◆ Work task
Please retype, character for character, the portion of the entries below that runs from the line containing "Screen dimensions: 1033x484" to the last line.

◆ Data for analysis
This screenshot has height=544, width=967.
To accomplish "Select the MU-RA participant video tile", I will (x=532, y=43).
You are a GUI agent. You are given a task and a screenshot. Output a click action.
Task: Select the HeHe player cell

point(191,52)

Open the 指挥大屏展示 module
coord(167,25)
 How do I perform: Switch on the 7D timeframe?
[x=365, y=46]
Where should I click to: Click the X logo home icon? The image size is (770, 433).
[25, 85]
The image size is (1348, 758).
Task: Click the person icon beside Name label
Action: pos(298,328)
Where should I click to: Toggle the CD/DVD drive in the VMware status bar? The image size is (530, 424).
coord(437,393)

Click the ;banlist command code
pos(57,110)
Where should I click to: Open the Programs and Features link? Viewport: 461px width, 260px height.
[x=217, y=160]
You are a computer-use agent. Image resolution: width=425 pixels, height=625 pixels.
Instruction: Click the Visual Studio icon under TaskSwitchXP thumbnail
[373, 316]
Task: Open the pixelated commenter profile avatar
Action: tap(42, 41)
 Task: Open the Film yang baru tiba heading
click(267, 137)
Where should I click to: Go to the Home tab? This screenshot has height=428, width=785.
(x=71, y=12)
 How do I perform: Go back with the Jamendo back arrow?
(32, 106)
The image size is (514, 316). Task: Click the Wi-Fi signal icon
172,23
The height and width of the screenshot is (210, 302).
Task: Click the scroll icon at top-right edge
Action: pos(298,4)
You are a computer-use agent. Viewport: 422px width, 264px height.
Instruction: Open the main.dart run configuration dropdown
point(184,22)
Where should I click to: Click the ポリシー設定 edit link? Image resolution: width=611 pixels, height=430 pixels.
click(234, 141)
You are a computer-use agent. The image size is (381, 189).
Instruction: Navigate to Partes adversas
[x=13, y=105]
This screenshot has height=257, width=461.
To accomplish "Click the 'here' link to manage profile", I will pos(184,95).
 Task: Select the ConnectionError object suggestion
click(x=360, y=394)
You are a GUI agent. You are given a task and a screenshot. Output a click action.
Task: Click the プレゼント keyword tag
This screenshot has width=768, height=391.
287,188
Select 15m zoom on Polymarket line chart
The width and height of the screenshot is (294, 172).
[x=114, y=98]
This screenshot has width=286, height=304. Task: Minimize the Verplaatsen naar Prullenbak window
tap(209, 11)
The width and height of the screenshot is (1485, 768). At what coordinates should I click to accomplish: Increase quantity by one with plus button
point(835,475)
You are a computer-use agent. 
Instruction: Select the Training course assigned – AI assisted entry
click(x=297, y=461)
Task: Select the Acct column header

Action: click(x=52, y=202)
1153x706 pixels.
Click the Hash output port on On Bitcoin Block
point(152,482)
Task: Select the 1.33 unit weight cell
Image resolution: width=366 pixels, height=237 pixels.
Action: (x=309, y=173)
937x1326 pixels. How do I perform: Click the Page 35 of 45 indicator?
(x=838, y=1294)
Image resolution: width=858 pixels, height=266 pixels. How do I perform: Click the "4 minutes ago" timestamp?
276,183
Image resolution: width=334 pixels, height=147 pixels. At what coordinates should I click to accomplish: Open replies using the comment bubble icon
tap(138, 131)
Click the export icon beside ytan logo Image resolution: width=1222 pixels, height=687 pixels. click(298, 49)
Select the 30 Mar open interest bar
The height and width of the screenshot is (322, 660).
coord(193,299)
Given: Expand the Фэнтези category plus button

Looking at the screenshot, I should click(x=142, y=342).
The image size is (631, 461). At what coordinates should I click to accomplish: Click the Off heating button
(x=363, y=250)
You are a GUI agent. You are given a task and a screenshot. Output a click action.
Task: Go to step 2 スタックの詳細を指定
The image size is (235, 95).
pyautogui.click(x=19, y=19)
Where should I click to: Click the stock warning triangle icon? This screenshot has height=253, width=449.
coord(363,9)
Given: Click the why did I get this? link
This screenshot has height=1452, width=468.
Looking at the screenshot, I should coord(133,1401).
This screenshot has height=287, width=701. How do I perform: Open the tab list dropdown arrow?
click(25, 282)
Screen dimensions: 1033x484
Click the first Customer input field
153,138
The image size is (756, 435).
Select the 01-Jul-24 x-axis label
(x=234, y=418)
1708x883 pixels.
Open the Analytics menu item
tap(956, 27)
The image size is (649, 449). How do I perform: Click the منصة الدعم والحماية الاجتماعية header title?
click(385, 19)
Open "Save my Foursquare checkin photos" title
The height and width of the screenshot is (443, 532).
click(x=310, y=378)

◆ Written response
Screen dimensions: 1033x484
Click the first Customer input field
153,138
The image size is (756, 435).
Select the 01-Jul-24 x-axis label
(x=234, y=418)
1708x883 pixels.
Open the Analytics menu item
tap(956, 27)
The image size is (649, 449). How do I perform: Click the منصة الدعم والحماية الاجتماعية header title?
click(385, 19)
Open "Save my Foursquare checkin photos" title
The height and width of the screenshot is (443, 532).
click(x=310, y=378)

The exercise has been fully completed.